## INPUT DATA
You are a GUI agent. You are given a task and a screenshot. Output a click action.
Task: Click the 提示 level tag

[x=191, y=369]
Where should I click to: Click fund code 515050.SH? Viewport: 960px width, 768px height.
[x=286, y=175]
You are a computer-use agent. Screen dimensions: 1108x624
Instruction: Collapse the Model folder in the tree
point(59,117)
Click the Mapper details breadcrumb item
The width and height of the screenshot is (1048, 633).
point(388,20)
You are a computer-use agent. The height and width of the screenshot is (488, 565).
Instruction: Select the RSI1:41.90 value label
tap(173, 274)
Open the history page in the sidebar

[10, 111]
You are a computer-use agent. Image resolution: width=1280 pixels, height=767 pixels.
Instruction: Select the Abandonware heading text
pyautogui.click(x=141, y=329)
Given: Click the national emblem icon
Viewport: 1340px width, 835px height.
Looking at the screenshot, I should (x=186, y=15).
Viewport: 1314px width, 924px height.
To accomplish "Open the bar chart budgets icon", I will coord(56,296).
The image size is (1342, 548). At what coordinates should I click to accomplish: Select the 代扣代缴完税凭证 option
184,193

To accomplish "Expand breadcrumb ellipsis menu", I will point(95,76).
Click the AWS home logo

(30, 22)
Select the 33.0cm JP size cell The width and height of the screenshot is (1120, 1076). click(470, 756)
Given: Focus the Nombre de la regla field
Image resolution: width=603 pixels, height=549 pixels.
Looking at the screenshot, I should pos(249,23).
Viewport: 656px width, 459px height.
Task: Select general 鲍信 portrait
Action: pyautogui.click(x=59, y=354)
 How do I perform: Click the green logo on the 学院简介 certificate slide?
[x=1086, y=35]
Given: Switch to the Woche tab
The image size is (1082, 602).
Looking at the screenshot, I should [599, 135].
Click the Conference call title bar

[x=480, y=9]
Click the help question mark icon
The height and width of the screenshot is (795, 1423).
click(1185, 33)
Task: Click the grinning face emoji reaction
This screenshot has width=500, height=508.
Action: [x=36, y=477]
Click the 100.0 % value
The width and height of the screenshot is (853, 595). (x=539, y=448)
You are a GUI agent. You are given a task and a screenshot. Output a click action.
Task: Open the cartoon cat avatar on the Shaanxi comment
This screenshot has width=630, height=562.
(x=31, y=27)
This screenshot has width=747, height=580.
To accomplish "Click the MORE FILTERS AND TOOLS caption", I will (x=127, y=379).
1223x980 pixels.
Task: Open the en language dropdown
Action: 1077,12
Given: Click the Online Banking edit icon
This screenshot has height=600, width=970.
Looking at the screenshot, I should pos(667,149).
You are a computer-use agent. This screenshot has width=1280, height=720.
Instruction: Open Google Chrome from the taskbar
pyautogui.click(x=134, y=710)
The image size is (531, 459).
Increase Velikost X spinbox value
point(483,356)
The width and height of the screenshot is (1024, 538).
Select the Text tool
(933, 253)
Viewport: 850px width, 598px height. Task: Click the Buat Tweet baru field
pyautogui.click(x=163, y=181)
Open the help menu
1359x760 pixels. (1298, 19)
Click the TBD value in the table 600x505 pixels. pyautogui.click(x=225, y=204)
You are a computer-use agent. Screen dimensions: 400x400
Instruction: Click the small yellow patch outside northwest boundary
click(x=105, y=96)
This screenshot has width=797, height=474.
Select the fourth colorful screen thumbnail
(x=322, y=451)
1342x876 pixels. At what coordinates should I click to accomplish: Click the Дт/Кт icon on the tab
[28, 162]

## TASK
Copy out the data above word for word, starting at its first line and ending with the line that contains "Select the 33.0cm".

## WRITTEN SOLUTION
You are a GUI agent. You are given a task and a screenshot. Output a click action.
Task: Click the 提示 level tag

[x=191, y=369]
Where should I click to: Click fund code 515050.SH? Viewport: 960px width, 768px height.
[x=286, y=175]
You are a computer-use agent. Screen dimensions: 1108x624
Instruction: Collapse the Model folder in the tree
point(59,117)
Click the Mapper details breadcrumb item
The width and height of the screenshot is (1048, 633).
point(388,20)
You are a computer-use agent. The height and width of the screenshot is (488, 565).
Instruction: Select the RSI1:41.90 value label
tap(173, 274)
Open the history page in the sidebar

[10, 111]
You are a computer-use agent. Image resolution: width=1280 pixels, height=767 pixels.
Instruction: Select the Abandonware heading text
pyautogui.click(x=141, y=329)
Given: Click the national emblem icon
Viewport: 1340px width, 835px height.
Looking at the screenshot, I should (x=186, y=15).
Viewport: 1314px width, 924px height.
To accomplish "Open the bar chart budgets icon", I will coord(56,296).
The image size is (1342, 548). At what coordinates should I click to accomplish: Select the 代扣代缴完税凭证 option
184,193

To accomplish "Expand breadcrumb ellipsis menu", I will point(95,76).
Click the AWS home logo

(30, 22)
Select the 33.0cm JP size cell The width and height of the screenshot is (1120, 1076). click(470, 756)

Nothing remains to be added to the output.